(Tel Aviv) — Bridging the gap between Jewish Israel and Arab Israel, three entrepreneurial brothers have left the familiar territory of their Arab village to set up shop in Tel Aviv-Jaffa, the heart of Israel’s electronics industry.

Employing Jews and Arabs who work side by side, Amo Electric installs custom light-touch systems for smart houses owned by wealthy Israelis.

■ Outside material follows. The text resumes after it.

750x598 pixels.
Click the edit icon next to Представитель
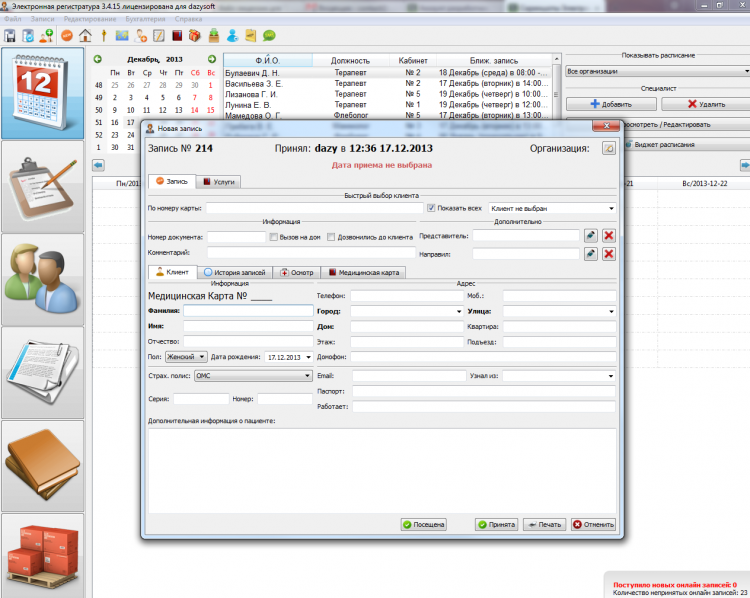pyautogui.click(x=591, y=236)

The expensive state-of-the-art materials require working capital and the extension of credit — both tough to get without a hand up.

For KIEDF and the Center for Jewish and Arab Economic Development (CJAED), the decision to fund Amo Electric was a snap.

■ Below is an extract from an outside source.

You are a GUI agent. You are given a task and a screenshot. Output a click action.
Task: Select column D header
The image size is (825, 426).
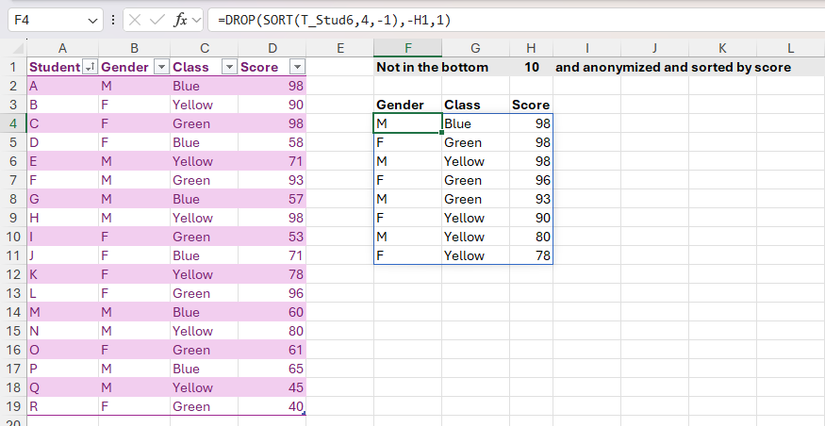pyautogui.click(x=273, y=48)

“One of the strengths was that three brothers own the company and they are personally invested in the work,” said Ala Agbaria, KIEDF-CJAED fund manager. “It looked like a good risk.”

The Allawi brothers bring a variety of expertise to their enterprise: Nizar holds an MBA from the University of Haifa, Moayed is a certified electrical engineer, and Wisam is a sales representative.

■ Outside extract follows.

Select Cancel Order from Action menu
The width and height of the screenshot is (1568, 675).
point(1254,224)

Their willingness to assimilate into Israel proper, and to integrate Jewish and Arab employees, was also an indicator of their future success.

Their small-business difficulties — owing Value Added Tax (VAT) to the government before receiving payment for their own work, and working as subcontractors on government jobs because they are too small to bid on government contracts themselves — are just two examples of small-business economic policy reforms targeted by KIEDF Koret Fellows. Both VAT and government tender policies are currently under review by the Knesset.

Growing at 20 to 30 percent a year, it’s no wonder the loan fund managers who watch over Amo Electric’s business activities call the Allawi brothers “trailblazers.”

“They branched out of their community into Tel Aviv, they’ve relocated into Israel’s business center, they’ve integrated Arabs and Jews…. They are blazing a trail for free-market success.”